**PAGE EXCERPT**
○ ○ ○ ○
If someone from US want to see sales figures from a store in Germany, formatted using the german currency, you would need to use locale="de_DE" to get the currency right, e.g. 100,00 €. The decimal and grouping separator is then also from the de_DE locale. This may lead to some confusion because people from US know the "," as thousand separator. Therefore a "currency" attribute is available, so that the output from <i18n:number type="currency" locale="en_US" currency="de_DE">100</i18n:number> results in 100.00 €

Also, date and number formatting can be used with substitution params. type attribute must be used with params to indicate the param type (date, number, currency, ...). Default type is string.

<i18n:translate>
  <i18n:text>
    You have to pay {0} for {1} pounds or {2} of your profit. Valid from {3}
  </i18n:text>
  <i18n:param type="currency"
              pattern="$#,##0.00">102.5</i18n:param>
  <i18n:param type="number" value="2.5">
  <i18n:param type="percent" value="0.10" />    
  <i18n:param type="date" pattern="dd-MMM-yy" />
</i18n:translate>

Result will be like this: You have to pay $102.5 for 2.5 pounds or 10% of your profit. Valid from 13-Jun-01

Catalogues (Dictionaries)

Message catalogues contain translations to be used by the i18n transformer.

Catalogues format

A single message catalogue file contains translations for a particular language, e.g.:

<?xml version="1.0"?>
  <!-- message catalogue file for locale ... -->
  <catalogue xml:lang="locale">
         <message key="key">text</message>
         <message key="other_key">Other text</message>         
         ....
  </catalogue>

Where key attribute specifies a particular message for that language.

Usage

Files to be translated contain i18n markup. At runtime, the i18n transformer will find a message catalogue for the user's locale, and will appropriately replace the text between the <i18n:text> markup, using either the value between the tags as the lookup key or the value of the key attribute if specified. In the latter case the body value of the tag will be used in case of the not found translation.

If the i18n transformer cannot find an appropriate message catalogue for the user's given locale, it will recursively try to locate a parent message catalogue, until a valid catalogue can be found. ie:

  • catalogue_language_country_variant.xml
  • catalogue_language_country.xml
  • catalogue_language.xml
  • catalogue.xml

eg: Assuming a basename of messages and a locale of en_AU (no variant), the following search will occur:

  • messages_en_AU.xml
  • messages_en.xml
  • messages.xml

This allows the developer to write a hierarchy of message catalogues, at each defining messages with increasing depth of variation.
○ ○ ○ ○
**DATA BLOCK**
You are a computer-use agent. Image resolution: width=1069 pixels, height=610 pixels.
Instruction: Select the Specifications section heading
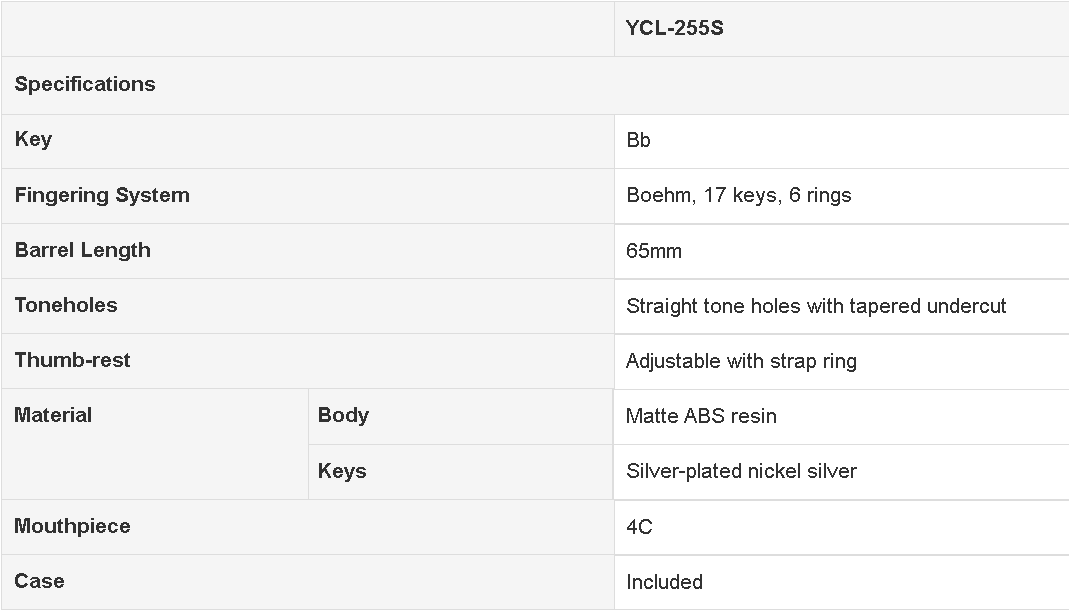click(x=85, y=85)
○ ○ ○ ○
Revise the part of the i18n formatting text that opens with the words containing "</catalogue>" and closes with "not found translation.". Write it out again with "i18n transformer" changed to "translation transformer".

</catalogue>

Where key attribute specifies a particular message for that language.

Usage

Files to be translated contain i18n markup. At runtime, the translation transformer will find a message catalogue for the user's locale, and will appropriately replace the text between the <i18n:text> markup, using either the value between the tags as the lookup key or the value of the key attribute if specified. In the latter case the body value of the tag will be used in case of the not found translation.